━━━ DATASET CONTENT

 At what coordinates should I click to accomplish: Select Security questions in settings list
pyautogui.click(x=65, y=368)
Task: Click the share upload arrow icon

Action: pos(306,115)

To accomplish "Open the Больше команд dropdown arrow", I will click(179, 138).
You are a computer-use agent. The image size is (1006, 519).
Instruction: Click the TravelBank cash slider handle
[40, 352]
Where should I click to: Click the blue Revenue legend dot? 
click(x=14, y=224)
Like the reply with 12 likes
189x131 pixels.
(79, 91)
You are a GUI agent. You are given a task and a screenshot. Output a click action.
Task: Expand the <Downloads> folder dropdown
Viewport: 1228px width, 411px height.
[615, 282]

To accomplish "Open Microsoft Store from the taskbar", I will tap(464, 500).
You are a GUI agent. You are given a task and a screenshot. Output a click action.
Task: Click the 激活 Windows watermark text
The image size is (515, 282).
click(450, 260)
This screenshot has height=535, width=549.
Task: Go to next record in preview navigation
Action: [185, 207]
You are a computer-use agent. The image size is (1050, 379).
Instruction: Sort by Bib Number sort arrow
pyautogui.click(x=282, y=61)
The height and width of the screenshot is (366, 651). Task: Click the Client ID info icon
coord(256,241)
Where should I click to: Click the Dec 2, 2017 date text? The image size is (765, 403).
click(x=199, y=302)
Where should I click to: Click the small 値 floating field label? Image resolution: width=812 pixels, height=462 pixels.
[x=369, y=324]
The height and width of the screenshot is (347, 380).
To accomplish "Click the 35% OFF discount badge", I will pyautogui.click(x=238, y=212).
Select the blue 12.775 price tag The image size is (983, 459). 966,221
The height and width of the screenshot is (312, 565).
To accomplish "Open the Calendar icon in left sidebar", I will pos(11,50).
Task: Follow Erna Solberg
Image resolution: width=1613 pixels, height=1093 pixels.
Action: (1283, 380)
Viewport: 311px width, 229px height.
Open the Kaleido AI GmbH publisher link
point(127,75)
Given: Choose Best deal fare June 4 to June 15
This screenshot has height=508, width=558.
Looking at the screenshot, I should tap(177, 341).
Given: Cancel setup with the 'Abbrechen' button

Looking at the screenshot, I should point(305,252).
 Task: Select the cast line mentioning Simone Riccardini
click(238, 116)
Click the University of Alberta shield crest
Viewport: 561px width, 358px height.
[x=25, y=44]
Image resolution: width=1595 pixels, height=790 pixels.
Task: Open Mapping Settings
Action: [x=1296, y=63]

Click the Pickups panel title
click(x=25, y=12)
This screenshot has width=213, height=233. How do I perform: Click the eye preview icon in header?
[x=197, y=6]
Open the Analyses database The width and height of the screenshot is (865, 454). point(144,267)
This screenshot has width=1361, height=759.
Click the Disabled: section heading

━━━━━━

=== EXERCISE REQUIREMENTS ===
Word for word, write out each record shown above.

=== SOLUTION TO THE PROBLEM ===
 At what coordinates should I click to accomplish: Select Security questions in settings list
pyautogui.click(x=65, y=368)
Task: Click the share upload arrow icon

Action: pos(306,115)

To accomplish "Open the Больше команд dropdown arrow", I will click(179, 138).
You are a computer-use agent. The image size is (1006, 519).
Instruction: Click the TravelBank cash slider handle
[40, 352]
Where should I click to: Click the blue Revenue legend dot? 
click(x=14, y=224)
Like the reply with 12 likes
189x131 pixels.
(79, 91)
You are a GUI agent. You are given a task and a screenshot. Output a click action.
Task: Expand the <Downloads> folder dropdown
Viewport: 1228px width, 411px height.
[615, 282]

To accomplish "Open Microsoft Store from the taskbar", I will tap(464, 500).
You are a GUI agent. You are given a task and a screenshot. Output a click action.
Task: Click the 激活 Windows watermark text
The image size is (515, 282).
click(450, 260)
This screenshot has height=535, width=549.
Task: Go to next record in preview navigation
Action: [185, 207]
You are a computer-use agent. The image size is (1050, 379).
Instruction: Sort by Bib Number sort arrow
pyautogui.click(x=282, y=61)
The height and width of the screenshot is (366, 651). Task: Click the Client ID info icon
coord(256,241)
Where should I click to: Click the Dec 2, 2017 date text? The image size is (765, 403).
click(x=199, y=302)
Where should I click to: Click the small 値 floating field label? Image resolution: width=812 pixels, height=462 pixels.
[x=369, y=324]
The height and width of the screenshot is (347, 380).
To accomplish "Click the 35% OFF discount badge", I will pyautogui.click(x=238, y=212).
Select the blue 12.775 price tag The image size is (983, 459). 966,221
The height and width of the screenshot is (312, 565).
To accomplish "Open the Calendar icon in left sidebar", I will pos(11,50).
Task: Follow Erna Solberg
Image resolution: width=1613 pixels, height=1093 pixels.
Action: (1283, 380)
Viewport: 311px width, 229px height.
Open the Kaleido AI GmbH publisher link
point(127,75)
Given: Choose Best deal fare June 4 to June 15
This screenshot has height=508, width=558.
Looking at the screenshot, I should tap(177, 341).
Given: Cancel setup with the 'Abbrechen' button

Looking at the screenshot, I should point(305,252).
 Task: Select the cast line mentioning Simone Riccardini
click(238, 116)
Click the University of Alberta shield crest
Viewport: 561px width, 358px height.
[x=25, y=44]
Image resolution: width=1595 pixels, height=790 pixels.
Task: Open Mapping Settings
Action: [x=1296, y=63]

Click the Pickups panel title
click(x=25, y=12)
This screenshot has width=213, height=233. How do I perform: Click the eye preview icon in header?
[x=197, y=6]
Open the Analyses database The width and height of the screenshot is (865, 454). point(144,267)
This screenshot has width=1361, height=759.
Click the Disabled: section heading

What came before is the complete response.